We seek to manage our counterparty risk through two major tools. First, we perform a credit assessment of each counterparty to ensure the counterparty has sufficient equity, liquidity, and profitability to support the level of trading or lending we plan to do with them. Second, we require counterparties to post cash or other liquid collateral (“margin”) in the case of changes in the market value of the underlying securities or trades on an ongoing basis.

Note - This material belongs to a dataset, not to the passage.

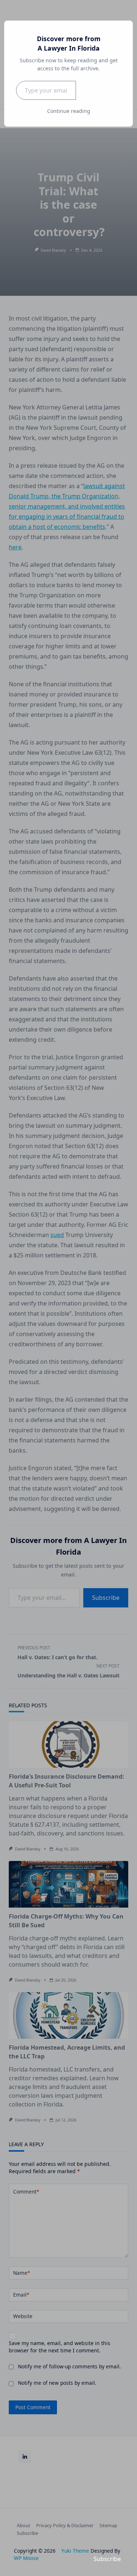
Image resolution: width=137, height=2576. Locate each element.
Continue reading (68, 110)
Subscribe (98, 90)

In the case of collateralized securities financing transactions, we will generally lend less than the market value of the underlying security initially. The difference between the amount lent and the value of the security is referred to as the haircut. We will seek to maintain this haircut while the loan is outstanding. If the value of the security declines, we will require the counterparty to post margin to offset this decline. If the counterparty fails to post margin, we will sell the underlying security. The haircut serves as a buffer against market movements to prevent or minimize a loss.

 

In the case of TBA hedging, we also require counterparties to post margin with us in the case of the market value of the underlying TBA trade declining. If the counterparty fails to post margin, we will close out the underlying trade. In the case of TBA hedging, we will sometimes obtain initial margin or a cash deposit from the counterparty which serves a purpose similar to the haircut as an additional buffer against losses. However, some of our TBA hedging activities are done without initial margin or cash deposits.

IT E M  8. FINANCIAL STATEMENTS AND SUPPLEMENTARY DATA.

The financial statements of the Company, the related notes and schedules to the financial statements, together with the Report of Independent Registered Public Accounting Firm thereon, are set forth beginning on page F-1 of this Annual Report on Form 10-K and are incorporated herein by reference.

IT E M  9. CHANGES IN AND DISAGREEMENTS WITH ACCOUNTANTS ON ACCOUNTING AND FINANCIAL DISCLOSURE.

None.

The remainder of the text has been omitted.